Malgré une recrudescence des incidents, le pouvoir des RSSI progresse faiblement
Placés de plus en plus sous la tutelle des DSI, les responsables sécurité informatiques en entre-prise n'ont pas forcément gagné en importance. Ils restent cantonnés à un rôle technique, de choix de produits, sous de fortes contraintes budgétaires, sans pouvoir aborder l'analyse et la préconisation qui seraient plus en rapport avec l'importance de leur sujet.
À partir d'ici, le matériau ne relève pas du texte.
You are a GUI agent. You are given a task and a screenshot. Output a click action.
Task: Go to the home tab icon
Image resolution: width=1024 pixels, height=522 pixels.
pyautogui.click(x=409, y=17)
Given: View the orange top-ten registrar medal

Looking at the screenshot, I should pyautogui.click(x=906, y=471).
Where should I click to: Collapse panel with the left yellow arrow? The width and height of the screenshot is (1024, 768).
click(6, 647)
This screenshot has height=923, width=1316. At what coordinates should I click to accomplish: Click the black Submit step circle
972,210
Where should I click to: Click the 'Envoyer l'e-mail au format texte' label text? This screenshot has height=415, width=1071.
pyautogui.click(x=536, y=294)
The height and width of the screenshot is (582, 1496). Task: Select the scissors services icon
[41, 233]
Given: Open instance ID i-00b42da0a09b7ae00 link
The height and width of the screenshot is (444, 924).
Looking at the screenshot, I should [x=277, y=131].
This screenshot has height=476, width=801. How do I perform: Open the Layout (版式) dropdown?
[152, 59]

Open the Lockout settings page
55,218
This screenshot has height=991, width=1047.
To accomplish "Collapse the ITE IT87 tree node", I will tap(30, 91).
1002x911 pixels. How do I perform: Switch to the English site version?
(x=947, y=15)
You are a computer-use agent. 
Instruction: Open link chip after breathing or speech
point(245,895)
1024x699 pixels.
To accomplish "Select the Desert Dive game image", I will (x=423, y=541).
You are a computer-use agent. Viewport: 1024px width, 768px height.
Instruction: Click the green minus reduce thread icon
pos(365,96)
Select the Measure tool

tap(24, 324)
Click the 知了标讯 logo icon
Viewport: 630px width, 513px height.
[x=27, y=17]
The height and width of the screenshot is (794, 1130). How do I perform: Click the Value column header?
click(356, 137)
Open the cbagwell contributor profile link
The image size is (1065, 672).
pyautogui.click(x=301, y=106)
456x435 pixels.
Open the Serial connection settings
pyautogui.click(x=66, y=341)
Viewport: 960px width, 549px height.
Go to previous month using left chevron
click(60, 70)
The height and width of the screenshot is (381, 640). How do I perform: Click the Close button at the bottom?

Tous les deux ans, le Clusif, Club de la Sécurité de l'information français (*) publie son étude MIPS (Menaces informatiques et pratiques de sécurité), avec un volet principal consacré aux entreprises (les deux autres ont trait alternativement aux collectivités locales ou aux hôpitaux et aux particuliers). 350 entreprises ont répondu (**).
Comme en 2012, le principal frein à la conduite des missions de sécurité reste le manque de budget, déploré dans 34% des réponses, le même chiffre que deux ans en arrière. Derrière, les RSSI invoquent d'autres facteurs, par ordre décroissant d'importance : le manque de connaissances, 25% des réponses, 11 points de plus qu'en 2012, les contraintes d'organisation, 22% des réponses 7 points de moins, la réticence de la « dg » 19% des réponses, 1 point de moins, enfin, le manque de personnel qualifié, 16% des réponses, 5 points de moins.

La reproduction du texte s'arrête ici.